The Ectasy and Misery of Travelling

After spending three amazing days wandering the streets of Barcelona I walked along Via Laietana in the Gothic Quarter when a friendly Spanish gentleman tapped me on the shoulder and said, “Do you know your bag is open?” I immediately knew what it meant as I took off my backpack and stared into my empty bag and gasped. My three money cards, my hotel keycard, the €200 I’d just taken out of a cash machine, my driver’s licence and my passport were all gone.  The man said, “Is OK?”, I replied, “No, is not OK, my wallet is gone”, he just shrugged as if to say, “Oh well, that’s life, wadda ya gonna do”, and walked off leaving me welling up, thinking, “exactly WTF am I gonna do!” I was supposed to catch a 7am train to Alicante the next morning. I wasn’t far from my hotel so I started back to begin the card cancelling process and to ring the Australian embassy.  In a split second I had gone from thinking, “I love you Barcelona, I want to live here”, to “f*#@! you all, you thieving bastards, I hope you choke on your churros!  I want to go home!”  Needless to say it really threw me, I felt alone, vulnerable and violated.  Then I started to get angry with myself, firstly for buying a backpack style handbag and secondly, how could I be so stupid and arrogant to think, “Oh it would never happen to me.  There’s no way I wouldn’t feel someone touching my bag.”

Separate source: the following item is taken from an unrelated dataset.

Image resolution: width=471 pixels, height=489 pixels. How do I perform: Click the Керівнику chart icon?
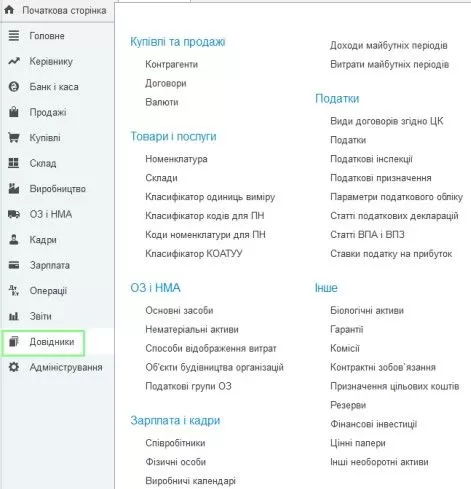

I got back to my hotel and told the guy on the front desk who was wonderful.  He was sympathetic and helpful, he tried calling the Australian Consulate in Barcelona for me (unfortunately they were closed), he gave me the number for the embassy in Madrid and the address for the nearest police station to make a report.  I instantly fell in love with him and thought to myself, “I love you handsome Spanish guy, I want to marry you, even though you’re probably young enough to be my son.”  I went to my room and started calling to cancel my cards, thankfully none had been used, they probably didn’t need to because the f*#@ers had €200 in cash!  I called the Australian Embassy in Madrid,  luckily they were still open, and arranged an appointment at the Barcelona Consulate for the following morning to apply for a new passport.  After making all the calls, I felt slightly better and more in control, and that I would eventually get through this.  I sat back and had a little cry, then trudged off to the police station to make a report.

I got to the police station and joined the queue.  I’m not sure if they all were there for the same thing but the guy in front of me was also a foreigner and was also there making a report about being pickpocketed.  All of a sudden I realised this wasn’t personal after all, and shit sometimes just happens, so just suck it up princess.  The police helped re-enforce this as there wasn’t so much as a flicker of concern or surprise, and why should they, I’m sure this happens all too frequently.  My case wasn’t special in any way and my Buddhist friend Benchawan, would be proud of me for my acceptance of the pile of shit life had just given me and that I was moving on from it.  It made me feel a little stronger and I didn’t want to go home because despite the shitty parts, I still love travelling.